Sarah suspects the Bath Road encourages allegory, for after Marlborough comes the steepest part, a check to tired travelers and horses alike. Ahead of Hungerford, comes the hamlet of Halfway, named like something out of Bunyan. Halfway amuses Mr. Gotobed with its absurd tollhouse—tiny but castle-shaped, with a crenelated roofline. To Sarah, he ridicules the ambition of its architect in designing a building so above its station. She wants to ask him how he, a printer-cum-Turkey merchant, dares censure another man’s presumption, but, of course, she cannot. Instead, she watches the sun drop behind the Halfway tollhouse, red rays streaming from beneath a thick bolster of cloud.
Sarah and Mr. Gotobed sit in silence while the coach jostles them a mile or so further to Speen, where each finds accommodation to suit in a new-built inn. Under the elegant, fanned transom and up the stairway, Mr. Gotobed mounts higher than Sarah, climbing past the grand balustrade, to where only spare, wooden banisters mark the passage of his boots. Sarah sleeps but poorly and awakes in the morning to an indifferent breakfast, taken in a high-ceiling but damp room. A fire burns distantly, and the light through the sashed windows is green with rain. Afterwards, Sarah waits with her portmanteau inside the inn’s door.

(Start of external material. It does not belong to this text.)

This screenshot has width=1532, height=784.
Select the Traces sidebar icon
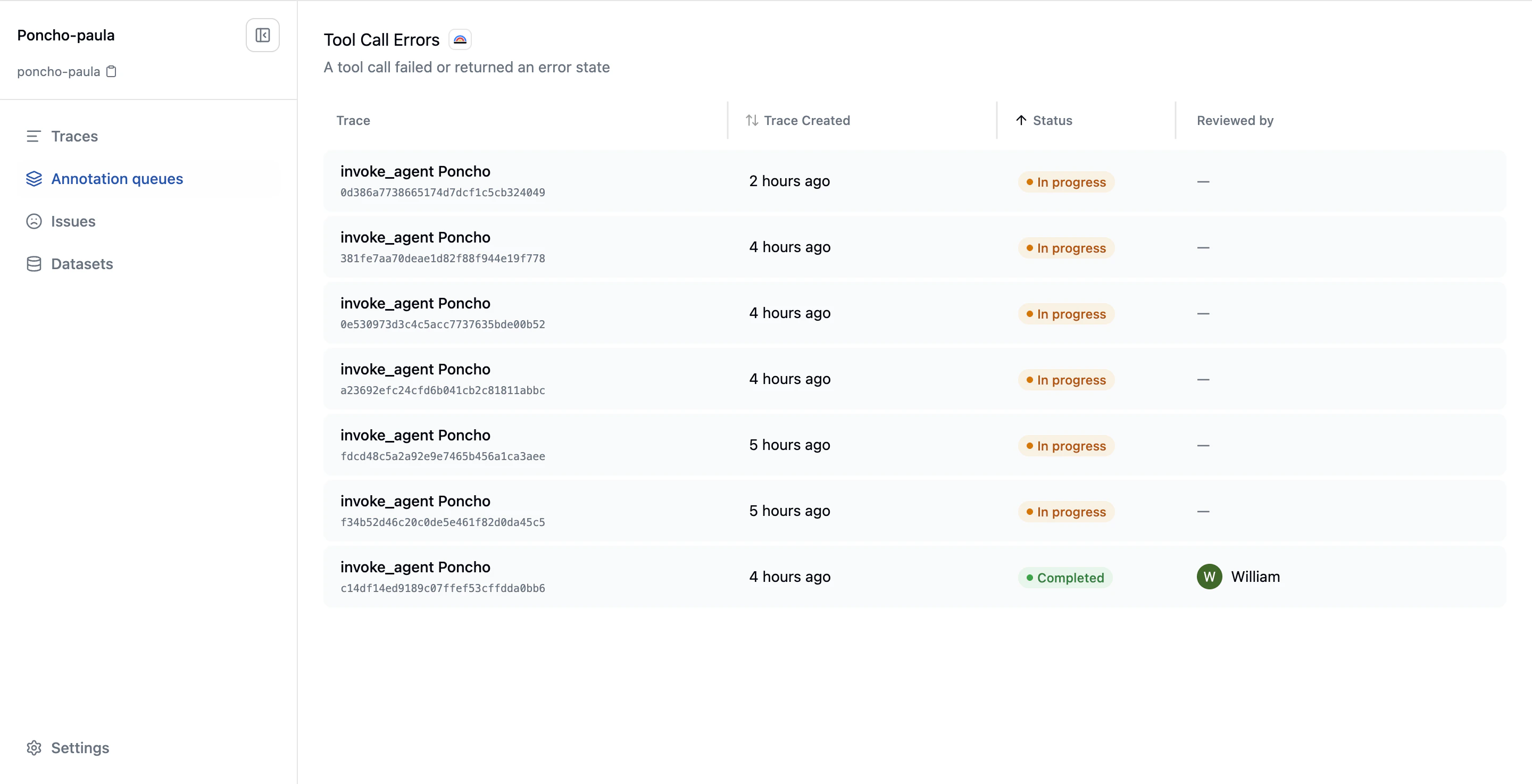34,136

Mr. Gotobed, whom she does not see at breakfast, joins her there, crushing against her skirts in the narrow passage. Finding himself thus incommoding her, he sets down his portmanteau and takes to the rain, plashing in the puddles. When he stops and stares intently for a moment or two at the front of the Inn, Sarah realizes he scrutinizes the sign that swings audibly over the door. From the shelter of the porch, she calls to him, asking him what he sees.
“The signpost,” says Gotobed, peering upwards. “I understand the foremost animal to be a hare, but the resemblance is not convincing. The creature is strangely split lipped, snaggle toothed.” Gotobed continues to walk to and fro while Sarah watches him. “The two shapes on the left are clearly hounds,” he says.